━━ Information provided ━━
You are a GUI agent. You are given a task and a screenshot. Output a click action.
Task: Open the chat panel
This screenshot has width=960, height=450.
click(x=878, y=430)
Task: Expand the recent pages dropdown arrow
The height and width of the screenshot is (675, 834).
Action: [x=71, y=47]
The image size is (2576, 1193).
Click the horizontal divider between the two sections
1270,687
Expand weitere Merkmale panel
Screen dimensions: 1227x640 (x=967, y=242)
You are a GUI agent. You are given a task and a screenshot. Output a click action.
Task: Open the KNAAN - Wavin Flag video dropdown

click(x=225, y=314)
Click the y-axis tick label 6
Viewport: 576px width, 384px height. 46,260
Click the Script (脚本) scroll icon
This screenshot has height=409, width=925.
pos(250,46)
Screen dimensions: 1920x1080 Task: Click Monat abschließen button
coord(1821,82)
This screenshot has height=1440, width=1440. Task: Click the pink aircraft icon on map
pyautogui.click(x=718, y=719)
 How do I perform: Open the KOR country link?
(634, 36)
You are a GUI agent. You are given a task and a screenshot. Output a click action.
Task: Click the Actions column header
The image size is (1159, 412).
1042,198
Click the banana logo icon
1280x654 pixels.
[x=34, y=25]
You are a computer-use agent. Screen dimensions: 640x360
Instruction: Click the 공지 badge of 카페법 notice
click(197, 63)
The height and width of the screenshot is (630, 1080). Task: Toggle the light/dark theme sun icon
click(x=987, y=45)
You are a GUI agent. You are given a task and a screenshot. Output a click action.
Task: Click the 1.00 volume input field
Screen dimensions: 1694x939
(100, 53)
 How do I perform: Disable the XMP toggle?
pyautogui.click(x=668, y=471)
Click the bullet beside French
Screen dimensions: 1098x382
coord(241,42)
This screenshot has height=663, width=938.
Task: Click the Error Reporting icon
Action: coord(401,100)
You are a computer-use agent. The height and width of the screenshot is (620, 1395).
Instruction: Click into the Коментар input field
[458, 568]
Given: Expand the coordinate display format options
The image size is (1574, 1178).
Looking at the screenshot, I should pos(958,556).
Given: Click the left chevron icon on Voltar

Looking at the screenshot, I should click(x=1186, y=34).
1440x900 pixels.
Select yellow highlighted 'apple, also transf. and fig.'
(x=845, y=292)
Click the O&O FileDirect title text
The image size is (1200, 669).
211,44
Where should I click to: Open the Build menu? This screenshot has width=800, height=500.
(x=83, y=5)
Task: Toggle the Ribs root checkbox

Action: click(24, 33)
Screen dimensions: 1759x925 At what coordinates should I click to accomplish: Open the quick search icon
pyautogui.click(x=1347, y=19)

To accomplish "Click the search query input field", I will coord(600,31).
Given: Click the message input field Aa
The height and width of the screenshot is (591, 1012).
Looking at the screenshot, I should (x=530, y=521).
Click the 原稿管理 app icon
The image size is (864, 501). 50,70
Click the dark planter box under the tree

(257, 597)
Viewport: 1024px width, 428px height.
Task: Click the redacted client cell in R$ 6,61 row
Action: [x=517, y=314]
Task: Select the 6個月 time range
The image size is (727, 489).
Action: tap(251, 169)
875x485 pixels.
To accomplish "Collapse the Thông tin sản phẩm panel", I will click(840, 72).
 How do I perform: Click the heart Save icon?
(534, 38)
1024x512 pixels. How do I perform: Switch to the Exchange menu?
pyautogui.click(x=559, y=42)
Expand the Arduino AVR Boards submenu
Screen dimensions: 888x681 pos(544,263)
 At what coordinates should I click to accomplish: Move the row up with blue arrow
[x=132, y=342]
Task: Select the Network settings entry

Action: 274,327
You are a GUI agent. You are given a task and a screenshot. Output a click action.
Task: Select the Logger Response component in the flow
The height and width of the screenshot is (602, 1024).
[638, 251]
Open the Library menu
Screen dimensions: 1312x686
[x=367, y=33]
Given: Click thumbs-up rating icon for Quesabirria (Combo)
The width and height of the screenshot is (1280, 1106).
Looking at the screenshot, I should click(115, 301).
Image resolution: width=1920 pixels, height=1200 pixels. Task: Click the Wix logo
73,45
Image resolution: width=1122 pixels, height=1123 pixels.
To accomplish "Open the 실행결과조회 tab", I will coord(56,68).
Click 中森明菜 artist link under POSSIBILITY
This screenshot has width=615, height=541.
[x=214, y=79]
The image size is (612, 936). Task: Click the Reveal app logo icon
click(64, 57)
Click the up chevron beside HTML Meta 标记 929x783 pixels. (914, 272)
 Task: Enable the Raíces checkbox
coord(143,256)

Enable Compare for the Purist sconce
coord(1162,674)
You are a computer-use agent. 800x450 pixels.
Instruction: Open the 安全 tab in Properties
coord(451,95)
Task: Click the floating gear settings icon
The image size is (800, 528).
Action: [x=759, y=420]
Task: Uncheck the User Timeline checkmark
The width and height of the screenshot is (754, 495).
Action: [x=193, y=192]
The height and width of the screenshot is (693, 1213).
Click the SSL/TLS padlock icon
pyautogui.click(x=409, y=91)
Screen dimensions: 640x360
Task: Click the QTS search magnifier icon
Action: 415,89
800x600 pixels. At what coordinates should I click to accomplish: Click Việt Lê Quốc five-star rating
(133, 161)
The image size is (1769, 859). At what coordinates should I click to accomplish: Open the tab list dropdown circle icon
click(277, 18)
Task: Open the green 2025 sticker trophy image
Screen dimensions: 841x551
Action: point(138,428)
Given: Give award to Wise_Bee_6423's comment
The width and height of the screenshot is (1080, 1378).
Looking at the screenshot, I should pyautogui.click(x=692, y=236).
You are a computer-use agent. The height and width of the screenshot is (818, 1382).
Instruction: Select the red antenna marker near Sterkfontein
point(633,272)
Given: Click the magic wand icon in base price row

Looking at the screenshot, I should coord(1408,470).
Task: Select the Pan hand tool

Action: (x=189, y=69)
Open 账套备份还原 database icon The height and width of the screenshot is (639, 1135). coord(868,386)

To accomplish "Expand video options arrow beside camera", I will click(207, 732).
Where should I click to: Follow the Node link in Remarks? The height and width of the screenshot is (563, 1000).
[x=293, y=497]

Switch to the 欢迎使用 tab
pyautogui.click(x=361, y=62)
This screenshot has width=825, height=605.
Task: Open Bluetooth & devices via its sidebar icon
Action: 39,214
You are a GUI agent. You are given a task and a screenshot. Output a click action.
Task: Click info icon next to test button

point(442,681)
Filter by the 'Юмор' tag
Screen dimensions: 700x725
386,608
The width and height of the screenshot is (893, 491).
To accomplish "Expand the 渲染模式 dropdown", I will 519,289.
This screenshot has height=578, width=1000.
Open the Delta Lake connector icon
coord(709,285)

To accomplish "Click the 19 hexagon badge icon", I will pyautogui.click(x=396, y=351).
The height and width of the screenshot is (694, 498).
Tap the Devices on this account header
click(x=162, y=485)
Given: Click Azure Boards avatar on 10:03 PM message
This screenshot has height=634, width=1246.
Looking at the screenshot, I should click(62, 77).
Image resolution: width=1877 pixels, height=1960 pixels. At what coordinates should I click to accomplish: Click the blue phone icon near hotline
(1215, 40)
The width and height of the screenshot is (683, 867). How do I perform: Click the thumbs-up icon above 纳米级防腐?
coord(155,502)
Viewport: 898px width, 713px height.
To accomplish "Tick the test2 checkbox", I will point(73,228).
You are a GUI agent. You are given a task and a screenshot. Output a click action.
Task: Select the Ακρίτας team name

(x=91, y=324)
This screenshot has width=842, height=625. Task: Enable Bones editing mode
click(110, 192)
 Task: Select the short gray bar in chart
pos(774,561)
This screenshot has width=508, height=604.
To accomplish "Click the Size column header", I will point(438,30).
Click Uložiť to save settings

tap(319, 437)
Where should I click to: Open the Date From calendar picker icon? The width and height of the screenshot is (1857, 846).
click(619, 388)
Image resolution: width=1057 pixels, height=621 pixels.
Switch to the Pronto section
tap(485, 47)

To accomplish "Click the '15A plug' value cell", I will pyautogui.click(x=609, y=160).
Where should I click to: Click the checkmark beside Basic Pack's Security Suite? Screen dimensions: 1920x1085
━━━
> **Aim of the task**
From the listing above, return every line that contains the word "options".

> **Expected output**
Given: Expand the coordinate display format options
To accomplish "Expand video options arrow beside camera", I will click(207, 732).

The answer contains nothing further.